SQL Server vs Microsoft SQL Server
The corporate database that loves Windows and hates your budget meets the enterprise database that loves windows more than your it department loves stability. Here's our take.
SQL Server
The corporate database that loves Windows and hates your budget.
SQL Server
Nice PickThe corporate database that loves Windows and hates your budget.
Pros
- +Excellent integration with Microsoft ecosystem (e.g., .NET, Azure)
- +Strong security and compliance features out of the box
- +Powerful business intelligence tools like SSRS and SSAS
Cons
- -Licensing costs can be eye-watering for enterprise use
- -Limited cross-platform support (primarily Windows-focused)
Microsoft SQL Server
The enterprise database that loves Windows more than your IT department loves stability.
Pros
- +Seamless integration with the Microsoft ecosystem (e.g., Azure, .NET, Power BI)

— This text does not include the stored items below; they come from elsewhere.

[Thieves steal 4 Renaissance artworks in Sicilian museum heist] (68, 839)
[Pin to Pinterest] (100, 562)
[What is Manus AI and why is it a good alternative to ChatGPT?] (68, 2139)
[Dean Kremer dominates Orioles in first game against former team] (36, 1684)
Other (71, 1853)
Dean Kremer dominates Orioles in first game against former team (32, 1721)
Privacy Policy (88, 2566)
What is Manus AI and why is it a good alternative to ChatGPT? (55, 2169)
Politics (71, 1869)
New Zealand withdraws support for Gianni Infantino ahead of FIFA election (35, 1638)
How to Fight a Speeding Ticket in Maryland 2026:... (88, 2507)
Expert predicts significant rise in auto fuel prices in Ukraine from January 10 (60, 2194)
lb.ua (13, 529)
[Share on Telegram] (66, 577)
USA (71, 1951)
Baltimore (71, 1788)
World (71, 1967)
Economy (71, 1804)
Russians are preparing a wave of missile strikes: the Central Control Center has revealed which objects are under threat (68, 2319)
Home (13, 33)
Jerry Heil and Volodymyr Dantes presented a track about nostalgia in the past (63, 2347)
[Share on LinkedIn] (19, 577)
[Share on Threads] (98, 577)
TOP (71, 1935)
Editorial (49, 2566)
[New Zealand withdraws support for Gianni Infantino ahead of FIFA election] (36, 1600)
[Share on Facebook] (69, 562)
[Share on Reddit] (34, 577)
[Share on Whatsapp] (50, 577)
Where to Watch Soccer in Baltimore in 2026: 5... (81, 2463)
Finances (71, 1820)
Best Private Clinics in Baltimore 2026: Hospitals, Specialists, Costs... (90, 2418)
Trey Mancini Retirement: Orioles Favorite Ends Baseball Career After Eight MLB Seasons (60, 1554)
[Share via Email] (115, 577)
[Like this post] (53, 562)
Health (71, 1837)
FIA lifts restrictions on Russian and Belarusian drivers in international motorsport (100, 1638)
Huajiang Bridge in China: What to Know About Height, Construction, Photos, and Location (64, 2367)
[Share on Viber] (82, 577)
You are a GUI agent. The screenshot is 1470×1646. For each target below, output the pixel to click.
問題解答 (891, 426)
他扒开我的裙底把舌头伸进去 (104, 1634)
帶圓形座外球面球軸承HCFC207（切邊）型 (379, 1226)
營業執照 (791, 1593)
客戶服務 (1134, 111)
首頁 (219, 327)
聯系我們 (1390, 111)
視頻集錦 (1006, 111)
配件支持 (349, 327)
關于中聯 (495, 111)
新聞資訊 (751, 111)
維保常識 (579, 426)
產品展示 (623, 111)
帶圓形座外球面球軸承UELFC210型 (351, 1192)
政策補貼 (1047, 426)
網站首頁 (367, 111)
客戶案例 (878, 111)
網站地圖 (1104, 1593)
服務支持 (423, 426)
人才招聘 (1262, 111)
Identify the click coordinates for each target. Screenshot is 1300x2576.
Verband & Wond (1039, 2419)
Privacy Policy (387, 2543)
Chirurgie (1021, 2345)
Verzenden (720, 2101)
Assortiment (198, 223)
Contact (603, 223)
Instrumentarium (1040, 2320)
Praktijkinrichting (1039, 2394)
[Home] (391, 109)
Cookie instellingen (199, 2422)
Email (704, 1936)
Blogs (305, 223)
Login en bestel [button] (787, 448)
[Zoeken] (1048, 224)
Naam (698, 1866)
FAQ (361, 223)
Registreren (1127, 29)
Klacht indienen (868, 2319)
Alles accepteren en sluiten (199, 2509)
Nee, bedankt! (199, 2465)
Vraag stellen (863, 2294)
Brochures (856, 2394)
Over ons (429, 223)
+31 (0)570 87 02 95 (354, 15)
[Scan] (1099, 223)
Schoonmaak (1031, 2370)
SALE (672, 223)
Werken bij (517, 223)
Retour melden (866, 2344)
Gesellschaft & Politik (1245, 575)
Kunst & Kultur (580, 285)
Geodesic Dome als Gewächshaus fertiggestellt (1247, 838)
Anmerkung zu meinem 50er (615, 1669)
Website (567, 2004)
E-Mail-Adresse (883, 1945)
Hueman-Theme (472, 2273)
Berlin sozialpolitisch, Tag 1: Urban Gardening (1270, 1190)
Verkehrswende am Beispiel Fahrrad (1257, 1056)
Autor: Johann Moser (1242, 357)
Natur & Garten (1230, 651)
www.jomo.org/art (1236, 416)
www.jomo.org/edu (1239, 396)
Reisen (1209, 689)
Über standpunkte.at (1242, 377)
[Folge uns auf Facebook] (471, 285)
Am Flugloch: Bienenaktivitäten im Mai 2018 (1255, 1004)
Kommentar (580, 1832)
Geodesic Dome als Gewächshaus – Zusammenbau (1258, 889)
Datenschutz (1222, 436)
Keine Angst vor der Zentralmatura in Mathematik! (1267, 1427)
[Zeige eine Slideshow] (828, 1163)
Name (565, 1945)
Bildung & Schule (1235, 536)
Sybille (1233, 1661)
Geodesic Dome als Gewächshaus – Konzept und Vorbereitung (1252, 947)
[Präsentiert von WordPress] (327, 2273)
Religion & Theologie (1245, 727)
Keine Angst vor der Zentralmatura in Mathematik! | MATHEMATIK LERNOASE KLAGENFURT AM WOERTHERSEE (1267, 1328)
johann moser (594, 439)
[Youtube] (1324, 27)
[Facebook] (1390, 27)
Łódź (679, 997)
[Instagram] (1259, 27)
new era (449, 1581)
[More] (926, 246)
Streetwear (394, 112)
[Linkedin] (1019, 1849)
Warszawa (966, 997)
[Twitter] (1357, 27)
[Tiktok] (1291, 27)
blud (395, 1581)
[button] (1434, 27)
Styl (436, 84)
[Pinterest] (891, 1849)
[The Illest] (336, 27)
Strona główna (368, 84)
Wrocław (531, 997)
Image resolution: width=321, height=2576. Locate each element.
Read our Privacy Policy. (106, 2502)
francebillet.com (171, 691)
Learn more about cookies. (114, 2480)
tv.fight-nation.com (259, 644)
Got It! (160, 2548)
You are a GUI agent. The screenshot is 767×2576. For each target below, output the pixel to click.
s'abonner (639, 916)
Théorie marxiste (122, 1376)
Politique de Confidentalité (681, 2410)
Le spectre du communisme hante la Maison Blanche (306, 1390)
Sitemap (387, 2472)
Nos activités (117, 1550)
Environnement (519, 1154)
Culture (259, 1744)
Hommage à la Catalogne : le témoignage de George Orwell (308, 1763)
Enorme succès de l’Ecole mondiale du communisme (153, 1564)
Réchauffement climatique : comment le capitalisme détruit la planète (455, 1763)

- +Robust enterprise features like Always On availability groups and in-memory OLTP
- +Excellent performance for transaction-heavy workloads with strong ACID compliance
Cons
- -Licensing costs can be eye-watering for small teams or startups
- -Historically Windows-centric, though Linux support is improving but still second-class
The Verdict
Use SQL Server if: You want excellent integration with microsoft ecosystem (e.g., .net, azure) and can live with licensing costs can be eye-watering for enterprise use.
Use Microsoft SQL Server if: You prioritize seamless integration with the microsoft ecosystem (e.g., azure, .net, power bi) over what SQL Server offers.
The corporate database that loves Windows and hates your budget.